Seminar on Choice-Based Optimization at CIRRELT

Seminar takes place Wednesday June, 21st 2017 in Salle / Room 5441 Pavillon André-Aisenstadt Université de Montréal.

Demand is an important quantity in many optimization problems, such as revenue management and supply chain management, for example. While some part of the literature considers demand as deterministic some reference assume demand to be stochastic.

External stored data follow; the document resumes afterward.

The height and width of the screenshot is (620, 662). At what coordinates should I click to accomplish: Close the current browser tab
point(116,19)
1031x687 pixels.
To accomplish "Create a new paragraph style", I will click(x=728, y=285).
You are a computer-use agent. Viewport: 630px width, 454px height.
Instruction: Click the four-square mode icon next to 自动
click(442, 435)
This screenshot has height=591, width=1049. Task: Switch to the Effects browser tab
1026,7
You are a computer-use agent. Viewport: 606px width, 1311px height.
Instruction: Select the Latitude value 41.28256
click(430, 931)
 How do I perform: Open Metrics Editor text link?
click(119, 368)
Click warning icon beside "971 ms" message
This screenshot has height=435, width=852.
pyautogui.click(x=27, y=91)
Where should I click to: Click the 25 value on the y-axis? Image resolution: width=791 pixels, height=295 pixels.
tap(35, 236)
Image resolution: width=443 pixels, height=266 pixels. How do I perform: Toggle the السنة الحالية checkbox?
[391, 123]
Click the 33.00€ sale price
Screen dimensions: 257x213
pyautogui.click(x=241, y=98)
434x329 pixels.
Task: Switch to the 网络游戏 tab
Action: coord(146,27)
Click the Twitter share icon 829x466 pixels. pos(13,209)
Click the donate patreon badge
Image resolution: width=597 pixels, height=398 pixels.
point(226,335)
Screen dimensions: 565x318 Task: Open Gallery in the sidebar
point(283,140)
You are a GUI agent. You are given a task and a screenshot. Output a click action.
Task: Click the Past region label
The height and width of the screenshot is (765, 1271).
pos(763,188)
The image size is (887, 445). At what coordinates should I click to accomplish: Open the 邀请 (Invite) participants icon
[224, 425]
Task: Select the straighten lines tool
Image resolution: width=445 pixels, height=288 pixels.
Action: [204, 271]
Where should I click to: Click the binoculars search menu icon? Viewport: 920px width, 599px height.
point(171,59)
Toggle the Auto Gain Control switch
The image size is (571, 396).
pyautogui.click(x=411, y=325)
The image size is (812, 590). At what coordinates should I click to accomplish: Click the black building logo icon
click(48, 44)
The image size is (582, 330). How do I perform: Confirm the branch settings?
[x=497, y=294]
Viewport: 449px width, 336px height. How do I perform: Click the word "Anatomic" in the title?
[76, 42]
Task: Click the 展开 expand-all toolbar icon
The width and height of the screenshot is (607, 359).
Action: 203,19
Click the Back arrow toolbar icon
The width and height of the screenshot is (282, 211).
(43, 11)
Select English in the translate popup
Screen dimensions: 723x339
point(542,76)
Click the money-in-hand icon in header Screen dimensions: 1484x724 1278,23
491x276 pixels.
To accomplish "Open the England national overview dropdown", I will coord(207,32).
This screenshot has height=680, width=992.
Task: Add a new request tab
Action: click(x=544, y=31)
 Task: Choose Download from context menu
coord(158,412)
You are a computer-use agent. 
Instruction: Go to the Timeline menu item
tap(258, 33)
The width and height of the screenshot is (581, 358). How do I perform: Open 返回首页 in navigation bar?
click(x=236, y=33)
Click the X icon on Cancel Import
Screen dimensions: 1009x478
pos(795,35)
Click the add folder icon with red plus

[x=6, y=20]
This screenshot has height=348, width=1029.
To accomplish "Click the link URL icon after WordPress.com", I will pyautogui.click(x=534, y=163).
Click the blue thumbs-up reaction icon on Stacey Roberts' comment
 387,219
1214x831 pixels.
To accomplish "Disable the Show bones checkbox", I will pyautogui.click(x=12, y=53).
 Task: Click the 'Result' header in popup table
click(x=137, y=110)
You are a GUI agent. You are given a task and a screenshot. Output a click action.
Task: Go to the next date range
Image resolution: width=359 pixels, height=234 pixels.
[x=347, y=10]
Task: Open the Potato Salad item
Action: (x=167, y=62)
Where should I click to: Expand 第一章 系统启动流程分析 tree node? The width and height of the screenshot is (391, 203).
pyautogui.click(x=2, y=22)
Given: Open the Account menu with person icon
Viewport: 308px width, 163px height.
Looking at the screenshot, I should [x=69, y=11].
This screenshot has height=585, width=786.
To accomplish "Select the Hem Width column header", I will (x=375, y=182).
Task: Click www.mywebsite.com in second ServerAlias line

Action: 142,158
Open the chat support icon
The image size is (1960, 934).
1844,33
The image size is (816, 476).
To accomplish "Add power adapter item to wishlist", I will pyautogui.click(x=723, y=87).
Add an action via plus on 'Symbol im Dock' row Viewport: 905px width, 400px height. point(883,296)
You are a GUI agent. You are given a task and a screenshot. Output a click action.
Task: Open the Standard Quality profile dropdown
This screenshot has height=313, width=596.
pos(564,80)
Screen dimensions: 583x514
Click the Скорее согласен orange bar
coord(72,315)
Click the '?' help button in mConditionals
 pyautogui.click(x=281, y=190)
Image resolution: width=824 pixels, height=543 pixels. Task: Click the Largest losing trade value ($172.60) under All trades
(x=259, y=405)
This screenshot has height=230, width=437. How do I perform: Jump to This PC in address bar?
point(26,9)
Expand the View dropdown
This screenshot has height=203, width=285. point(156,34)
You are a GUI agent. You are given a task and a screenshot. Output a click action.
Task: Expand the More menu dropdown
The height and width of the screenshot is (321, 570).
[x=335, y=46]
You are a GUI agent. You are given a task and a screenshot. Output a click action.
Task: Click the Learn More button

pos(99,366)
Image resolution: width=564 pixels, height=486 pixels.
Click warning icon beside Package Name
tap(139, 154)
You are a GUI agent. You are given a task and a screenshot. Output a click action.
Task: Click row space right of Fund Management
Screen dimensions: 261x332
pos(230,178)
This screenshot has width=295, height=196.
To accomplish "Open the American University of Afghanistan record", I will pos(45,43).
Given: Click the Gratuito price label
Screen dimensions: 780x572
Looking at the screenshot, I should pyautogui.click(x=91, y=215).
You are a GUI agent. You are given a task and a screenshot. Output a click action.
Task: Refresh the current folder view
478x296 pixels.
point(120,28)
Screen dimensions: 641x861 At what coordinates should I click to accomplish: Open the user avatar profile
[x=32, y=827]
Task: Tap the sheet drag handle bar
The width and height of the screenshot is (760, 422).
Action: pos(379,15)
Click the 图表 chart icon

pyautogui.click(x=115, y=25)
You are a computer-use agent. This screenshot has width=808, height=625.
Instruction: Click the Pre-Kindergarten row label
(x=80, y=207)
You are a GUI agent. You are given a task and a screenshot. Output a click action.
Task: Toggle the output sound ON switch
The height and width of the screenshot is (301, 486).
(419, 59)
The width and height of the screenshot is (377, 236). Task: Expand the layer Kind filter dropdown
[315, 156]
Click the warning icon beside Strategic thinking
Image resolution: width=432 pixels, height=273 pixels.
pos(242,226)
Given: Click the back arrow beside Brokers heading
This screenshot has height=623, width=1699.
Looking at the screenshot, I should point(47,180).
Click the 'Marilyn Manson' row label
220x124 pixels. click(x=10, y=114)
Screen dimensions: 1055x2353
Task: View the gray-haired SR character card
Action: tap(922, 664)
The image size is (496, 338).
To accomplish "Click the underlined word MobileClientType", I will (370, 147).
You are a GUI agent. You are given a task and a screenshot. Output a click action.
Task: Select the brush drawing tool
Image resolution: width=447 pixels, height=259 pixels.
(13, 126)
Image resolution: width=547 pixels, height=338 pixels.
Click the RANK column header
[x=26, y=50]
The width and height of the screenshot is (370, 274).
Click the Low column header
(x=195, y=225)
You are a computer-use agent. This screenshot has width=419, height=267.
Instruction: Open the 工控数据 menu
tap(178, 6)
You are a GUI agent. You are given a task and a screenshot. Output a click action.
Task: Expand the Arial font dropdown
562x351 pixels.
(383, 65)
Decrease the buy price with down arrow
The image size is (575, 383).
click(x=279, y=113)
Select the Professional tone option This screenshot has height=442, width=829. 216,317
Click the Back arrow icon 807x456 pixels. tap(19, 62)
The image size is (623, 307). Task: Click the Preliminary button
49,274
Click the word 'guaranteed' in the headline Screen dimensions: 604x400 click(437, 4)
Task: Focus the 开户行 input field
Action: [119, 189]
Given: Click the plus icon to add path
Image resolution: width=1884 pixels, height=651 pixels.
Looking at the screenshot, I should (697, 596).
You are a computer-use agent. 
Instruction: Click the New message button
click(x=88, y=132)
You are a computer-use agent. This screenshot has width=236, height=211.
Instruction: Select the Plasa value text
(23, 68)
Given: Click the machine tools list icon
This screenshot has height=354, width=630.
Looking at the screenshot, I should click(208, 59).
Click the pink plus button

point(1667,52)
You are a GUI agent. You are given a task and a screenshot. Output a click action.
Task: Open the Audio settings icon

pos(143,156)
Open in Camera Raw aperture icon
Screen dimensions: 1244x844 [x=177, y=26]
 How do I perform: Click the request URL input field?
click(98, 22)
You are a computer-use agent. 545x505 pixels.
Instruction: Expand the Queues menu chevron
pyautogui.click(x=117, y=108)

However, beyond stochasticity, demand usually depends on “supply” (price and availability of products, for example) which in turn is decided on in the optimization model. Hence, demand is endogenous to the optimization problem. Apart from revenue management and assortment optimization, most reference neglect demand endogeneity. Further, we often find aggregate demand models in optimization models. Choice-based optimization (CBO) is about to overcome these shortcomings. CBO merges discrete choice models with linear (mixed integer) programs. Discrete choice models (DCM) are matured in analyzing and predicting individual demand (i.e., disaggregate demand). These models are theoretically sound (based on utility maximization) and flexible. They are applied by both - practitioners and researchers - for more than four decades in various fields like transport, marketing and consumer research, energy, and health care, for example. At its heart, DCM describe the choice probabilities of individuals selecting an alternative from a set of available alternatives (smart phones, for example). CBO determines (i) the availability of the alternatives (alternative selection problem) and/or (ii) the attributes of the alternatives (attribute problem), i.e., the decision variables determine the availability of alternatives and/or the shape of the attributes. As such CBO decisions determine demand derived from choice probabilities. Unfortunately, DCM come at the cost of high non-linearity and sometimes even non-closed form of the choice probabilities. In this seminar, we discuss various approaches to deal with these issues (non-linearity and non-closed form). We present CBO applications to location planning, supply chain management, product portfolio planning, and revenue management. We provide an outlook for future research - and collaboration - to further develop the field of choice-based optimization.